Adapun kesamaannya yaitu: pertama, hukum yang dihasilkan dari ijtihad bersifat zanni (nilai kebenarannya tidak mutlak), dan kedua, objek ijtihad berkisar seputar hukum taklifi, yaitu hukum yang berkenaan dengan amaliah, bukan yang berkenaan dengan akidah. Secara umum ijtihad dapat didefinisikan sebagai upaya sungguh-sungguh untuk mengeluarkan suatu hukum atau ajaran tertentu dari al-Qur’an dan sunnah dengan syarat dan metode tertentu. Namun yang lebih tepat, ijtihad adalah sebuah alat untuk merumuskan hukum atau aturan tertentu dari sumber asli islam. Ijtihad memiliki kesamaan arti dan fungsi dengan istilah Tajdid dapat diartikan sebagai upaya Purifikasi, Revitalisasi, Reformulasi dan Modernisasi ajaran-ajaran islam. Purifikasi artinya pemurnian kembali, yakni mengembalikan ajaran islam sesuai dengan sumber asli yang diajarkan oleh Nabi Muhammad SAW. Revitalisasi adalah pemaknaan ajaran islam sehingga berperan nyata dalam kejiwaan orang bersangkutan maupun dalam kehidupan sosial. Reformulasi adalah penyusunan kembali khasanah keilmuan islam sesuai dengan kebutuhan zaman. Terakhir, Modernisasi adalah upaya menyelaraskan ajaran Islam dengan dunia modern sekaligus mengevaluasi modernisme dengan ajaran Islam. Contoh dari ijtihad yaitu, misalnya : Penentuan I Syawal, Para ulama berkumpul untuk berdiskusi mengeluarkan argumennya untuk menentukan 1 Syawal, juga penentuan awal Ramadhan. Setiap ulama memiliki dasar hukum dan cara dalam penghitungannya, jika telah ketemu maka muncullah kesepakatan dalam penentuan 1 Syawal.
Oleh karena itu ijtihad sangatlah berguna di zaman yang sudah sangat modern ini agar tetap taat kepada Allah, karena banyak sekali permasalah saat zaman ini yang dapat membuat manusia jauh dari agama apalagi di tambah dengan banyaknya manusia yang tidak dapat atau mau berfikit keadaan umat islam saat ini. inilah manfaat Ijtihad yaitu :
1.      Setiap permasalahan baru yang dihadapi setiap umat dapat diketahui hukumnya sehingga hukum islam selalu berkembang serta sanggup menjawab tantangan.
2.      Dapat menyesuaikan hukum dengan berdasarkan perubahan zaman, waktu dan keadaan.
3.      Menetapkan fatwa terhadap masalah-masalah yang tidak terkait dengan halal atau haram.
4.      Dapat membantu umat islam dalam menghapi setiap masalah yang belum ada hukumnya secara islam.


 BAB III
PENUTUP

A.    Kesimpulan
Dengan mengetahuinya sumber ajaran agama Islam maka kita tidak akan lagi bingung bagaimana memutuskan suatu perkara, membedakan mana yang benar atau salah dan dengan cara menerapkan sumber ajaran agama Islam itu, seperti halnya Al-Quran, As-Sunnah dan Ijtihad dalam kehidupan sehari-hari kita.

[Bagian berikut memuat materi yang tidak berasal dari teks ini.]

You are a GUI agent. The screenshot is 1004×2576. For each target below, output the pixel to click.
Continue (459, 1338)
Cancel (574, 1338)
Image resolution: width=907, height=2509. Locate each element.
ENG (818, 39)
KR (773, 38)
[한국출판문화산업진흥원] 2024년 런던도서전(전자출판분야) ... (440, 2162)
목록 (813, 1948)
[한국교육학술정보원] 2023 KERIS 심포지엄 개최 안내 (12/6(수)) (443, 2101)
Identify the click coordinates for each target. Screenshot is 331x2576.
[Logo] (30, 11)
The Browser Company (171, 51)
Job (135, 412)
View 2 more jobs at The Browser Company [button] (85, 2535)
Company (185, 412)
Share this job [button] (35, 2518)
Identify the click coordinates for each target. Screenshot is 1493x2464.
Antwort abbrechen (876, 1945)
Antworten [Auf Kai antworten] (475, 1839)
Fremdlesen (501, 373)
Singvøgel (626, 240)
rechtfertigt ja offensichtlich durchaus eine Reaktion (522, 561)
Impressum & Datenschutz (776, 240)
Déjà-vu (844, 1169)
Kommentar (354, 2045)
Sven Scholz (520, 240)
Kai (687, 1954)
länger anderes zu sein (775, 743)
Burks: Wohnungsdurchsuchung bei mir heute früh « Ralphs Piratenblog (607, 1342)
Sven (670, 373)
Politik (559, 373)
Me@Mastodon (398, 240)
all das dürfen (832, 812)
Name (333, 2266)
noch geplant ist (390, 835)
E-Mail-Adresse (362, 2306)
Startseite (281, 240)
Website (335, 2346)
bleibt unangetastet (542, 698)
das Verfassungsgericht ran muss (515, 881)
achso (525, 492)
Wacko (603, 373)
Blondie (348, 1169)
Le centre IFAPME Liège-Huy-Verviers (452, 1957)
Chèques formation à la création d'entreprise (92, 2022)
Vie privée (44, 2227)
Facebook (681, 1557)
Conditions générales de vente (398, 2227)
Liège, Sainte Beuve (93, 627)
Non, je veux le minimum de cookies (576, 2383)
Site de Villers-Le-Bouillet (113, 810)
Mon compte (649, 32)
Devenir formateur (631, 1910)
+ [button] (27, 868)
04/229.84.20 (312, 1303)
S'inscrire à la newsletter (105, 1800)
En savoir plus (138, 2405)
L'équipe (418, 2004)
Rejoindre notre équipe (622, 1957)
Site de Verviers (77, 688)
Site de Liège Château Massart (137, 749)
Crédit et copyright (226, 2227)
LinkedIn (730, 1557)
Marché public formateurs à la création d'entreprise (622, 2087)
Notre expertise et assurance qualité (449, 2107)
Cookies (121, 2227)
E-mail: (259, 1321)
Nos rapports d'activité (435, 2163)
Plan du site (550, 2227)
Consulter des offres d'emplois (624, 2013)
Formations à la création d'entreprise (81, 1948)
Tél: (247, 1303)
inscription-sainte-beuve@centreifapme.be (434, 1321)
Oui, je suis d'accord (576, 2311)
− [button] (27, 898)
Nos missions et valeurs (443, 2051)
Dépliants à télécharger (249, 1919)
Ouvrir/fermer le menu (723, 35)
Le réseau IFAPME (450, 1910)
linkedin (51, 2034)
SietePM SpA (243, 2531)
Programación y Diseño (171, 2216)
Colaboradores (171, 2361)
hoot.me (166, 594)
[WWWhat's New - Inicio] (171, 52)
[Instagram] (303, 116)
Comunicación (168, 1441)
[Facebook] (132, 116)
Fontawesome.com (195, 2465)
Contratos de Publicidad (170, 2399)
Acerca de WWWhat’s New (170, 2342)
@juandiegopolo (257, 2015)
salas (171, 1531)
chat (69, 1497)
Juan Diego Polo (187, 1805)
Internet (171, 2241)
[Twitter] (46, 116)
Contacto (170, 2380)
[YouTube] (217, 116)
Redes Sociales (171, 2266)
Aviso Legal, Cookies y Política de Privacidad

Dengan memandang bahwa sumber itu sebagai pedoman, petunjuk, acuan di dalam kehidupan kita, maka dengan diterapkannya Al-Quran, As-Sunnah dan Ijtihad kita tidak akan bingung lagi hidup di dunia,bimbang dalam menjalani kehidupan karena insya Allah kita akan selamat di dunia dan akhirat apabila menerapkan sumber ajaran agama islam tersebut.
B.     Saran
Jadikanlah Al-Quran, As-Sunnah dan Ijtihad untuk pedoman hidup kita, karena dengan mempelajari dan menerapkannya maka kita akan mengetahui mana yang baik dan buruk dan apa yang paling utama dan dipentingkan terlebih dahulu dalam hal apapun.



  DAFTAR PUSTAKA

Risalah islam.2013.Sumber Ajaran Islam Al-Quran  Hadits.2 November 2015
Abdullah21.wordpress.com.2008.Sumber Ajaran Islam.5 November 2015
tim penulis.2009.Pendidikan Agama Islam.Uhamka Press.